Saved entries:
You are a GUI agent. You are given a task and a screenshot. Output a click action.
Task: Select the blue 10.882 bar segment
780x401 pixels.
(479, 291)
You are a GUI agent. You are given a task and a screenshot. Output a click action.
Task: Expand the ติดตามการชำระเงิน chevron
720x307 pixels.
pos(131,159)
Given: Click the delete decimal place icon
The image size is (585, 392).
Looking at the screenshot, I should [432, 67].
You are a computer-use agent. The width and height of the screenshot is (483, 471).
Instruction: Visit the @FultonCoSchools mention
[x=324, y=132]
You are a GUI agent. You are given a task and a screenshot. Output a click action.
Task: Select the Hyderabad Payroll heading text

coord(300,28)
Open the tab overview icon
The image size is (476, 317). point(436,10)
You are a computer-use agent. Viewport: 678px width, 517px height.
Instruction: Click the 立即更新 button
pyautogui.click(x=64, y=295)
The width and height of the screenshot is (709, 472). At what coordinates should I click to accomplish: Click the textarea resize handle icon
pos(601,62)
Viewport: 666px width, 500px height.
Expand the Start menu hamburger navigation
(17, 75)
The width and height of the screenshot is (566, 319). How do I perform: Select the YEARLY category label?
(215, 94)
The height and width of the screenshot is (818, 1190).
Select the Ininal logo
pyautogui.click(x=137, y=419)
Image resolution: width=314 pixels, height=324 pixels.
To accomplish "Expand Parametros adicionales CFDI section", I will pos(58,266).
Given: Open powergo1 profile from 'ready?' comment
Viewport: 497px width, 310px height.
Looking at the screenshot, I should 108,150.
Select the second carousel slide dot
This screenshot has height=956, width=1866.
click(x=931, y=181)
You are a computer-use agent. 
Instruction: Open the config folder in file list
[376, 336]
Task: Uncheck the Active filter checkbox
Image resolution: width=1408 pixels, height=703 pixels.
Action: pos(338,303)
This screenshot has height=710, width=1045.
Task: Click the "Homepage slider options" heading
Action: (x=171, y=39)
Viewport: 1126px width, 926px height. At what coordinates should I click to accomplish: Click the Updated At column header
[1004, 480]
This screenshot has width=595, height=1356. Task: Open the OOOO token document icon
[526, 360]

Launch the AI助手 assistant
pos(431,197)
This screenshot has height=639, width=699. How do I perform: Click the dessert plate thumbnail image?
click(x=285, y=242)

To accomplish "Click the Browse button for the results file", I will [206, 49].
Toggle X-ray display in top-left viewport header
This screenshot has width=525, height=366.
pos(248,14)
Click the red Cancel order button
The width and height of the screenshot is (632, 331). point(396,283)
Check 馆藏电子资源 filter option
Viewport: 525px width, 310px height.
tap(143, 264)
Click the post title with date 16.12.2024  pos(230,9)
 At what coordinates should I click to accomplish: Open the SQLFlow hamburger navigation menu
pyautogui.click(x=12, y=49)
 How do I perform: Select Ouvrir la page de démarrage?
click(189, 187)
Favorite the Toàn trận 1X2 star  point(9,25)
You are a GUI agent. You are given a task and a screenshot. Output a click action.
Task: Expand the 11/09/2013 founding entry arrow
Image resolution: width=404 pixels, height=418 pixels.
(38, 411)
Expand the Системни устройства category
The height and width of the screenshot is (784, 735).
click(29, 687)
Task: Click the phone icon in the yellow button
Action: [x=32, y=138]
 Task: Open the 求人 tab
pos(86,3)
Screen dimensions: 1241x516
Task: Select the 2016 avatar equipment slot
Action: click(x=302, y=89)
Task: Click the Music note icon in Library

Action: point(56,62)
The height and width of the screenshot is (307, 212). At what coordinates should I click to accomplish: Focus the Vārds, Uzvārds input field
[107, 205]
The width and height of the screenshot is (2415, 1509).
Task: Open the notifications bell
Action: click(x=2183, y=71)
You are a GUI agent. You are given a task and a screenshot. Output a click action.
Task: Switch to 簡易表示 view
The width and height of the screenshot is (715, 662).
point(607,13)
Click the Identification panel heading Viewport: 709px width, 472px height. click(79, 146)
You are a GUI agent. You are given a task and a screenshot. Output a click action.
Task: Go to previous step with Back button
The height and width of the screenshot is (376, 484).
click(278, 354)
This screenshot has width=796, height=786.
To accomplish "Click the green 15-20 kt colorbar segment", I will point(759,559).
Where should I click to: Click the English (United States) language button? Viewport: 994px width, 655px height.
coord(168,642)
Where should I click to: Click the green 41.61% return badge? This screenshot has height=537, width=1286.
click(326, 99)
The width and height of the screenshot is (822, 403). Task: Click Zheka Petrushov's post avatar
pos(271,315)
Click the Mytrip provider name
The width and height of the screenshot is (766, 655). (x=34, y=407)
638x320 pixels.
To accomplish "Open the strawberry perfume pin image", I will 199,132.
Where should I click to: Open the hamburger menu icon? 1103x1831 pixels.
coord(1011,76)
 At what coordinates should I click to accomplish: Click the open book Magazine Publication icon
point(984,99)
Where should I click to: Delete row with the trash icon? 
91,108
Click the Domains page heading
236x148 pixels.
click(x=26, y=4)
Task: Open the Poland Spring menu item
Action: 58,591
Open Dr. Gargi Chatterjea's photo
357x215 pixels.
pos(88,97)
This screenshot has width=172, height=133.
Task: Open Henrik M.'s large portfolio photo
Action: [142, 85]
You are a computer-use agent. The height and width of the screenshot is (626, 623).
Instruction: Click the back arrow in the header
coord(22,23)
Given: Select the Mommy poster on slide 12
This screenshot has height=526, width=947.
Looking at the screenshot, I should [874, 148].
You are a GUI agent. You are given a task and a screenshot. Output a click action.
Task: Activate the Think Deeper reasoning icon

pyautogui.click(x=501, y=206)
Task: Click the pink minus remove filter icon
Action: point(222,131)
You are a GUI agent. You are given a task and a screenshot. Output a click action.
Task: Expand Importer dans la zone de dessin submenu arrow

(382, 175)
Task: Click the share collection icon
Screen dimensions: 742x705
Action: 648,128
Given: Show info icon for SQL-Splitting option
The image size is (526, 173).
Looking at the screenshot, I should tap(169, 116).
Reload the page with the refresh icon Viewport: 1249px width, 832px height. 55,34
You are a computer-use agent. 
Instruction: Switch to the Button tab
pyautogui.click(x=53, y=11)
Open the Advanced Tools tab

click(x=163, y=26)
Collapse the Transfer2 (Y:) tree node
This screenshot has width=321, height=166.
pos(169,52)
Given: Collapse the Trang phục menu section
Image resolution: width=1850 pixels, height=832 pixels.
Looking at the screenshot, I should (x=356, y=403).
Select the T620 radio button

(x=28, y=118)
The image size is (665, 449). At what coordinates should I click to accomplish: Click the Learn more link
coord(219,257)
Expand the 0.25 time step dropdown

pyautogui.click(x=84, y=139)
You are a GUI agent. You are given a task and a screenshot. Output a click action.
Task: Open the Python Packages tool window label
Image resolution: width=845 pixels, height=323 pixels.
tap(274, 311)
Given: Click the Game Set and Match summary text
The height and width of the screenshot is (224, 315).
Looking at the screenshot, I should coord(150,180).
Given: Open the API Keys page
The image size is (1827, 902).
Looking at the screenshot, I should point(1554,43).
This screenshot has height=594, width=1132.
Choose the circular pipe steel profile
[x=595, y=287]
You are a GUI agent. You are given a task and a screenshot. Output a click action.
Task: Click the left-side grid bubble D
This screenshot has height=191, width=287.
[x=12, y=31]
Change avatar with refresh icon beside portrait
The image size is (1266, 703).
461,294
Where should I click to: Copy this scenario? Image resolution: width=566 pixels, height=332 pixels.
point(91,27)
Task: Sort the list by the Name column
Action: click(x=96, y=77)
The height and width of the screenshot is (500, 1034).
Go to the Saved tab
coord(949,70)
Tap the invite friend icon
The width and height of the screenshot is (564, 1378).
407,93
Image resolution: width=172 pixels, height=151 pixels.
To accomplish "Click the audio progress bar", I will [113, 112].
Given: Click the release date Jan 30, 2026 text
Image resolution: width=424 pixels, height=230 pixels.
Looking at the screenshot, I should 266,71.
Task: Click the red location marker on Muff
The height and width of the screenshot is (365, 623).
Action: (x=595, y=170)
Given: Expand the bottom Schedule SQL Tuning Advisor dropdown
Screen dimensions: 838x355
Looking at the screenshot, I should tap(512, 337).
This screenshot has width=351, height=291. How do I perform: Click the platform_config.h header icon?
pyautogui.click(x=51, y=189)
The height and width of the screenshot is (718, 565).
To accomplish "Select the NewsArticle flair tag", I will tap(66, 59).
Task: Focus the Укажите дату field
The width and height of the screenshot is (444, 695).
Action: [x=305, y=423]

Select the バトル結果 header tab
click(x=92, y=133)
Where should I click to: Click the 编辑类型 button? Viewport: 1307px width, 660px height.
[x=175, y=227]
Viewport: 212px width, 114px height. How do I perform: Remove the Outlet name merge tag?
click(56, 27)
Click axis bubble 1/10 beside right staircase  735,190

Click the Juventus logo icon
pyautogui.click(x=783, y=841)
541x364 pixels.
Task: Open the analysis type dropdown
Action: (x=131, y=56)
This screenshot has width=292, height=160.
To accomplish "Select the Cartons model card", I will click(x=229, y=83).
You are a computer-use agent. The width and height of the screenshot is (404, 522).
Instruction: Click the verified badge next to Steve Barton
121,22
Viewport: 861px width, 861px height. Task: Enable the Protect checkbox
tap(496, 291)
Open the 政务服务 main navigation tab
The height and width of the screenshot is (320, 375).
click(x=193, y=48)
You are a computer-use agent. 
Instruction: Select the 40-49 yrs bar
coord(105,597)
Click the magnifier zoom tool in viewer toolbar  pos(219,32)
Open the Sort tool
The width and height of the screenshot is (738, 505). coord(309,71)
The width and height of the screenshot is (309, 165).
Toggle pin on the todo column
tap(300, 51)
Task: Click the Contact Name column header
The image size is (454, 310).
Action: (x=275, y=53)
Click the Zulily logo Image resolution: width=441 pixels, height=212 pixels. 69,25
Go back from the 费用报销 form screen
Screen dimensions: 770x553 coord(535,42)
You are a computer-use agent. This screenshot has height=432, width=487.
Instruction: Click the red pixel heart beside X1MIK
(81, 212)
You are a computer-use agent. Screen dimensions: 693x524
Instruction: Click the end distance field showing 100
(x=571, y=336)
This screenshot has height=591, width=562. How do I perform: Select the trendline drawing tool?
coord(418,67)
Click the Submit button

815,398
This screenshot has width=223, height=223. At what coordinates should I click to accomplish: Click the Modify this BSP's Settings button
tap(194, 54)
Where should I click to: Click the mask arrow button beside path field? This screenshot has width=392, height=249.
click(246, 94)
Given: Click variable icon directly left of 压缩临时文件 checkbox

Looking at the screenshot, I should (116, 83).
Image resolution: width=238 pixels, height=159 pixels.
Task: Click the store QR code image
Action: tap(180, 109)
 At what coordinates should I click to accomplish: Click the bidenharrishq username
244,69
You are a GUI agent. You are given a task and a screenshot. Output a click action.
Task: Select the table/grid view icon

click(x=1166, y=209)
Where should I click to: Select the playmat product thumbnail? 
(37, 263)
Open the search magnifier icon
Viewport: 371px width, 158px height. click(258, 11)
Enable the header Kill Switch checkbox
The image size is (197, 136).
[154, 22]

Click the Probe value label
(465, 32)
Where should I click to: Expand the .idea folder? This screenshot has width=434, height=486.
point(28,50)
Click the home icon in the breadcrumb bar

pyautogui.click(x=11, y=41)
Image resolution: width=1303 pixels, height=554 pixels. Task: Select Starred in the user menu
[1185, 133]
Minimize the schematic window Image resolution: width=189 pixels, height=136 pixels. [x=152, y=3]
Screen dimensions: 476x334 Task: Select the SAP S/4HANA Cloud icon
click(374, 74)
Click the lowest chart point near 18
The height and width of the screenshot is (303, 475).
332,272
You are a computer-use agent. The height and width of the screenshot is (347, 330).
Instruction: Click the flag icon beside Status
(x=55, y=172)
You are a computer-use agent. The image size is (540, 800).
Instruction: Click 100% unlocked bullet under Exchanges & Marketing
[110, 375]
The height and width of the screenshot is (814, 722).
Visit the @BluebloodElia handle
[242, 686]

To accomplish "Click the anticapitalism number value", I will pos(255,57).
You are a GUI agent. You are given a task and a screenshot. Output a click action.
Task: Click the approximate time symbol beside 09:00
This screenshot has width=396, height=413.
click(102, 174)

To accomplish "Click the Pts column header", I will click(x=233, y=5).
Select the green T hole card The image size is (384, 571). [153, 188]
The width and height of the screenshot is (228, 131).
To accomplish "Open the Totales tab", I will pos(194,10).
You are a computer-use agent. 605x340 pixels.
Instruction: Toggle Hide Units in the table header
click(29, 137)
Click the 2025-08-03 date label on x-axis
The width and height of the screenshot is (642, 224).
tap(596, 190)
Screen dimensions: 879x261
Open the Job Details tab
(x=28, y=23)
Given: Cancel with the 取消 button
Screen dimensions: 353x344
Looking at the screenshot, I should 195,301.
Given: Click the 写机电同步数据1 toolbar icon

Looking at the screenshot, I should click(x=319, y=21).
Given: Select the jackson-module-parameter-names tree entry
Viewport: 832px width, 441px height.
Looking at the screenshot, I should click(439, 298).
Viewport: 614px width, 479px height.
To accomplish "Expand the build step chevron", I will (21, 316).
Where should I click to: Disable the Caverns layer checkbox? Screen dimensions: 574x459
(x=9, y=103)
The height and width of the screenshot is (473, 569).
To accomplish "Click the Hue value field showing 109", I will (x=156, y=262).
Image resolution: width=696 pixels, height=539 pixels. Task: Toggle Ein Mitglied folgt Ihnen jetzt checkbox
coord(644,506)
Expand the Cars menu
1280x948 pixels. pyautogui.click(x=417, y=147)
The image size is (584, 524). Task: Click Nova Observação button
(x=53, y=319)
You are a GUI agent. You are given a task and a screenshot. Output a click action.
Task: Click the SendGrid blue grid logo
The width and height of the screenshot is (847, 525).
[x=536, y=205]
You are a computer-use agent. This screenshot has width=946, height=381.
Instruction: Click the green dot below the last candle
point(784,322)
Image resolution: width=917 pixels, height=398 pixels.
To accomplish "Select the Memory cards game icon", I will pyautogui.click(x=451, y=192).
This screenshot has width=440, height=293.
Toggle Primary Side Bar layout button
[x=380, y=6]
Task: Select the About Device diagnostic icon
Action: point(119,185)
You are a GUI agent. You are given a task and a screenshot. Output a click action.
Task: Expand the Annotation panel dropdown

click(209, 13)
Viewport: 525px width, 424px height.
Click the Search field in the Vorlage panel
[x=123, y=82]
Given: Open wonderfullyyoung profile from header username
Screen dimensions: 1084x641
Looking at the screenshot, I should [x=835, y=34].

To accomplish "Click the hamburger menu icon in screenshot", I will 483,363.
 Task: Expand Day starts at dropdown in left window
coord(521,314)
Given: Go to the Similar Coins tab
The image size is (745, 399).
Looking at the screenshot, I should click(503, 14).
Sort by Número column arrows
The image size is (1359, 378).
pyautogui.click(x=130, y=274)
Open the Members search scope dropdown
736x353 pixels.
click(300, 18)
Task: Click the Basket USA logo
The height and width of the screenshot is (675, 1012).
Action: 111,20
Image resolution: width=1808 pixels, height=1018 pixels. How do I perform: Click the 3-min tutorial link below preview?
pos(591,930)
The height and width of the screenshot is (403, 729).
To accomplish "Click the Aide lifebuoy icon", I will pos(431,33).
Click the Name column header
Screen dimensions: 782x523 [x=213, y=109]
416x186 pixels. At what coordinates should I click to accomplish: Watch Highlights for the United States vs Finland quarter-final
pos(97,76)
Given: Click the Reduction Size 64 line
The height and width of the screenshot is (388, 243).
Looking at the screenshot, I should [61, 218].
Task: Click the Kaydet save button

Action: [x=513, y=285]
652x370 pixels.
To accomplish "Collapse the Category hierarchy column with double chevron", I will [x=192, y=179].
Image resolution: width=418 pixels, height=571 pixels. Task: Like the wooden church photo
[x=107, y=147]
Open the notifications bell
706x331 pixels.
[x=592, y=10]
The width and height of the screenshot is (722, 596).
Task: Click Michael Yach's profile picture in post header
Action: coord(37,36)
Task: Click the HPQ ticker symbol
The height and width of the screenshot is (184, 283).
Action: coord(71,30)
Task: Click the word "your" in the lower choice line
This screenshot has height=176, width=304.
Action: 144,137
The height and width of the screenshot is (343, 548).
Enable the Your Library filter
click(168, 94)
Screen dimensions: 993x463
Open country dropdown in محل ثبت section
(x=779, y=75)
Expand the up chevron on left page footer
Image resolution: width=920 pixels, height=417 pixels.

● **Try it**
List the lines of the records where "Collapse" occurs.

● **Output for this task**
Collapse the Transfer2 (Y:) tree node
Given: Collapse the Trang phục menu section
To accomplish "Collapse the Category hierarchy column with double chevron", I will [x=192, y=179].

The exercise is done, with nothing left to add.